Economists and experts say their business interests would be threatened if the economy actually opened up, as it would likely bring in independent funds from outside and weaken their control over key sectors.

“I don’t believe that for a second,” said Richard Nephew, a former Obama and Biden administration official who was the lead expert on sanctions against the U.S. negotiating team that secured the 2015 deal. “I can see that these guys want to expand the ability to do international trade and things like that, but it’s not because they want to change the system.”

Just weeks after his diplomats finalized the deal in July 2015, Ayatollah Ali Khamenei, then Iran’s supreme leader and who held ultimate power in Iran’s theocratic system, issued a statement. to arrange related to conversations This warned of enemy “infiltration” into Iran.

“We will not allow Americans to infiltrate our country economically, their political infiltration, their political presence, their cultural infiltration,” he said in one of the speeches.

The message was that Iran might derive some benefits from the deal, but that it would not be the basis for normalization with the United States or Western economic access to Iran. Mr. Khamenei public He thwarted Mr.
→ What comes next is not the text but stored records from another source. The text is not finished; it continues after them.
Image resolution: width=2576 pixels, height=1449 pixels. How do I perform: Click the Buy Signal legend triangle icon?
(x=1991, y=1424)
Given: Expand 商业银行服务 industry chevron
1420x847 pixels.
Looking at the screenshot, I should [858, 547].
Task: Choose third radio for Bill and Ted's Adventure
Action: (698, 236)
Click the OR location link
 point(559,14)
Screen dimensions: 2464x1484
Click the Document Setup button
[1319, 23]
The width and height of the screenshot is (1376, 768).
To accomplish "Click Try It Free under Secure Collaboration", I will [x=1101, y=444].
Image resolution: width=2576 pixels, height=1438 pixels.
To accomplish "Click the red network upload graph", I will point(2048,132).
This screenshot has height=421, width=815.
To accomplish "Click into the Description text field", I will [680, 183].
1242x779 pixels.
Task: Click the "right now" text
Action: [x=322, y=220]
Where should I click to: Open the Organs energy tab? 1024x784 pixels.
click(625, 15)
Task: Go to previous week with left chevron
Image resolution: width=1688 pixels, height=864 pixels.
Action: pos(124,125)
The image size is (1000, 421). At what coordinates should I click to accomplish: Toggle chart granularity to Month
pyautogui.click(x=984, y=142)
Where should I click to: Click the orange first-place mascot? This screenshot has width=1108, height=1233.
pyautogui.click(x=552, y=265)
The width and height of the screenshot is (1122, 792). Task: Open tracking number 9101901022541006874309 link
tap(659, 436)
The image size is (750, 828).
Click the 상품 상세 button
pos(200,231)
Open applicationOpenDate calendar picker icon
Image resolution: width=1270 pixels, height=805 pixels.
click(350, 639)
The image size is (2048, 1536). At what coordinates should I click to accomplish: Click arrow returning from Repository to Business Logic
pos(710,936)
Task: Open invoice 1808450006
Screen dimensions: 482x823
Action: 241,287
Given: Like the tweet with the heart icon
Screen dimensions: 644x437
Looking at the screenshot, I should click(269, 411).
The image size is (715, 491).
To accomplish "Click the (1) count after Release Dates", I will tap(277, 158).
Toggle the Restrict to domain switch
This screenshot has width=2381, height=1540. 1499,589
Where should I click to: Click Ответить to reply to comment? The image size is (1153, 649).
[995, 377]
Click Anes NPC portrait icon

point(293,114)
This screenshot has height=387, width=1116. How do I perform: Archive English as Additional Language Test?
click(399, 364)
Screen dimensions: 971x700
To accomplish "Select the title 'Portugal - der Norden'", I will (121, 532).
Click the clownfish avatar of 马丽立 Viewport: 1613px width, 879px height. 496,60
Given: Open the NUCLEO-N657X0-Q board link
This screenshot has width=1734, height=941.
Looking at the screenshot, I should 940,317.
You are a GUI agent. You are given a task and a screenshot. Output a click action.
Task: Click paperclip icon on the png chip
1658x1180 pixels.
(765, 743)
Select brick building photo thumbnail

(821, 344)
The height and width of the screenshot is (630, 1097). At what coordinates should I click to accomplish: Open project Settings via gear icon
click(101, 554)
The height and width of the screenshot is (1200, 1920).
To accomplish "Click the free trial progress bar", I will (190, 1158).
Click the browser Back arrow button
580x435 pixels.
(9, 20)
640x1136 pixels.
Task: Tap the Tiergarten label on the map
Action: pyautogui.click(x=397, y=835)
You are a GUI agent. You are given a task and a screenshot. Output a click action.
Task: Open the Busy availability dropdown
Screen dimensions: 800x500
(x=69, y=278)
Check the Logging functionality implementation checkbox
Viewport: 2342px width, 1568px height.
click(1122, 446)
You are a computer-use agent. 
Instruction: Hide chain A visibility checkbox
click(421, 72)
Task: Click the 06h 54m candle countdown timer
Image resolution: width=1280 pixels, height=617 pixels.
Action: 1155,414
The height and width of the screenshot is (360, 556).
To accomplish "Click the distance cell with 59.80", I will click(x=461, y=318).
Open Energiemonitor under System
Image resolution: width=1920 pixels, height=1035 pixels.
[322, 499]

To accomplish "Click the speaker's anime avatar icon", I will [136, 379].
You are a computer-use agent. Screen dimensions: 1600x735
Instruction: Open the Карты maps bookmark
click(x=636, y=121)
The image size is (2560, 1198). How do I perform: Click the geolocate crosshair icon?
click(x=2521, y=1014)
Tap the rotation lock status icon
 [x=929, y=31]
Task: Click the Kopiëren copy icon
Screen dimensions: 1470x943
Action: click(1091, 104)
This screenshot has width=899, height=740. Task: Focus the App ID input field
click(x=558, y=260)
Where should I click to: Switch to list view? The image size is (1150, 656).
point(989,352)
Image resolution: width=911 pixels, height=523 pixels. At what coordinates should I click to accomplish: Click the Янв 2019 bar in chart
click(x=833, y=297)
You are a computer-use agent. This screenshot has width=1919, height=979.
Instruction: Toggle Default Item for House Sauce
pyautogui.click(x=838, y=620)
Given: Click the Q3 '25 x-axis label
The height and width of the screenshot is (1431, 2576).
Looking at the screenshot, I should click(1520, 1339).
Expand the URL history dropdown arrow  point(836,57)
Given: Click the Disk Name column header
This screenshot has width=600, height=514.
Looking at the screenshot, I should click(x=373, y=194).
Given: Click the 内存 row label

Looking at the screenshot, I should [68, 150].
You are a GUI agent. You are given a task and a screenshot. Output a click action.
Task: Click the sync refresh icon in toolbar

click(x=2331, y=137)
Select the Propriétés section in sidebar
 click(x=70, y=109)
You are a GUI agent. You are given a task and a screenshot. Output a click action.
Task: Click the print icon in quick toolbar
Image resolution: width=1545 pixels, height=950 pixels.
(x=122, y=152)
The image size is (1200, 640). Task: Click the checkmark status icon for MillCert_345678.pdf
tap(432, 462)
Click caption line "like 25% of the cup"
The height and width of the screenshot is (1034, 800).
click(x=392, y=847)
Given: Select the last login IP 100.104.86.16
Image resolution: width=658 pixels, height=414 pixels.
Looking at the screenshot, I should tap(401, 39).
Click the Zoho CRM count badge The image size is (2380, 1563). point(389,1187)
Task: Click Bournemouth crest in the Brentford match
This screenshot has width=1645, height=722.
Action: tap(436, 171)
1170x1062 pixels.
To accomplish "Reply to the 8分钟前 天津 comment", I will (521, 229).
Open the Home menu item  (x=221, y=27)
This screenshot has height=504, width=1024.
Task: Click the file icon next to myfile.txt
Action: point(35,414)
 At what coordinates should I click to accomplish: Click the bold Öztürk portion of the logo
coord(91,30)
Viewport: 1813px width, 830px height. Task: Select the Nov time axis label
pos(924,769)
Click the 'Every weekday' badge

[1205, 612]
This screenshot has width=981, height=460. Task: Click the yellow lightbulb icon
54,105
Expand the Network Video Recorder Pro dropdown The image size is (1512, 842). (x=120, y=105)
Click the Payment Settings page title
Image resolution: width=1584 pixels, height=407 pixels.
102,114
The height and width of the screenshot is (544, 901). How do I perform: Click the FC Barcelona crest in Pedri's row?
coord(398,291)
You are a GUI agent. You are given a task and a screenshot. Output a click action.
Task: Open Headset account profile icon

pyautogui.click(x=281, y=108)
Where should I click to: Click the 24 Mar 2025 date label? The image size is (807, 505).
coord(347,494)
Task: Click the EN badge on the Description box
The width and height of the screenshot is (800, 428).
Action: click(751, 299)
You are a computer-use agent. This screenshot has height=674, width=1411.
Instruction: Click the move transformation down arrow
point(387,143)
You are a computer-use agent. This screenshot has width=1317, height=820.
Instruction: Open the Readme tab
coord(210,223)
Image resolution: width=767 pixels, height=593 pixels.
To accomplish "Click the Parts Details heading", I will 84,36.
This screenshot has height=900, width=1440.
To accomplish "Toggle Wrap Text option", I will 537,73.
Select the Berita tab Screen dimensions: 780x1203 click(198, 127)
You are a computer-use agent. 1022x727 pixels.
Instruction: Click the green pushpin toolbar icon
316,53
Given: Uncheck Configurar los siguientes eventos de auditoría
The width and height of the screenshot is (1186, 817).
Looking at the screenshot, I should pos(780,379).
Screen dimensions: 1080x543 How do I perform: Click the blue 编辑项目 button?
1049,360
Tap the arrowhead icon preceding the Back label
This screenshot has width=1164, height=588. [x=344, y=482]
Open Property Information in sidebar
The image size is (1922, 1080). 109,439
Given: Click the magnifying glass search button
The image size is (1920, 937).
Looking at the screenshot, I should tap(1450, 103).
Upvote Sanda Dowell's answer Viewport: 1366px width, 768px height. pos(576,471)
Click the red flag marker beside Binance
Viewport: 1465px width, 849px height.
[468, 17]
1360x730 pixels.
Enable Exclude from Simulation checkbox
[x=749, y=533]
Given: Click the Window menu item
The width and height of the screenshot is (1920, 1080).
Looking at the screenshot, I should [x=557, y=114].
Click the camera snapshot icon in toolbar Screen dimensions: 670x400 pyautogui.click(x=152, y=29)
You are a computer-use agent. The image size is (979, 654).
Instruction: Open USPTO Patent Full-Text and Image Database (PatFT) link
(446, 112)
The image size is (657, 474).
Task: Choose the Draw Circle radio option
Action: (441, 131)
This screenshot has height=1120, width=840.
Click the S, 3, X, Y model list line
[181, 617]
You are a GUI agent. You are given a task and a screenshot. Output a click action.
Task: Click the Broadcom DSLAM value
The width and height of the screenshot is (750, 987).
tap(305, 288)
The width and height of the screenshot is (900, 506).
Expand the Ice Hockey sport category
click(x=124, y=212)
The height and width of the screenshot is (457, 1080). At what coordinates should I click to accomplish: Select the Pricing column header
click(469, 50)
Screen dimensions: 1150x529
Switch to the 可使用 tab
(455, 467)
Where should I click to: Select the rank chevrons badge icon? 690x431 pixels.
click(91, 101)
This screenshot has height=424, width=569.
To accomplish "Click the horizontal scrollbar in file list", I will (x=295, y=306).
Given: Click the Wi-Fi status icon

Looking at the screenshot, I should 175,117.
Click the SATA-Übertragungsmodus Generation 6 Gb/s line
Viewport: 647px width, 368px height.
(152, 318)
Rouhani’s efforts to further advance the nuclear deal and further link Iran to the outside world.

In the years after the 2015 nuclear deal, Iranian security forces launched an operation. wave There are arrests targeting foreign nationals as well as Iranians with connections to the West. Some went to explore job opportunities, others to visit family, do research, or for other personal reasons.

Each arrest, often involving false espionage allegations, discouraged foreigners from traveling to Iran for fear that they, too, might be targeted.

“In the next few years, there will be nothing even remotely positive in terms of people coming back and investing,” said Morad Tahbaz, an Iranian-American environmentalist who was arrested by authorities in 2018 and held in Tehran’s Evin prison before being released in 2023 as part of a deal with the United States. “It’s almost hard for me to imagine that things could change so radically.”

Mr Khamenei, who was killed along with other political leaders and various military commanders at the start of the US-Israeli war in February, is no longer in power. Mr. Trump said Iran was experiencing “regime change” and praised Iran’s new leaders as “non-radicalized” and “very rational.”

Jamal Abdi, president of the Iranian National American Council, an advocacy group that favors lifting sanctions on Iran, said Mr. Vance’s comments about a new era in relations may have been oversimplified, but there was some cause for optimism that this could be a turning point for U.S.-Iran relations and their role in the region.

He acknowledged that major obstacles remain. The war has reinforced Iran’s view that its support for militant groups in the region is vital to its security, and there is deep distrust of US officials, given that past negotiations have been disrupted by attacks.

But Mr. Abdi added: “There is some evidence that a new generation is emerging in Iran’s leadership and security forces, a kind of pragmatic nationalism that is less committed to the ideological projects of the state and more focused on the practical practices of governance.”

Mr. Khamenei’s successor as supreme leader, his son Ayatollah Mojtaba Khamenei, is only months into his reign. How he approaches Iran’s many deep problems remains largely untested, but he has been a key player in running business in his father’s office and has so far shown little inclination towards a radically different view of the United States.

Mohammad-Hossein Khoshvaght, political analyst and relative of the Khamenei family by marriage in question In a recent interview with a reformist news outlet in Iran, Mojtaba stated that Khamenei would continue in his father’s footsteps, but it was possible that his “management style” would be different in light of the “new conditions” after the war.

“Conditions have changed and naturally wisdom requires the current leader to act in accordance with the circumstances,” Mr. Khoshvaght said.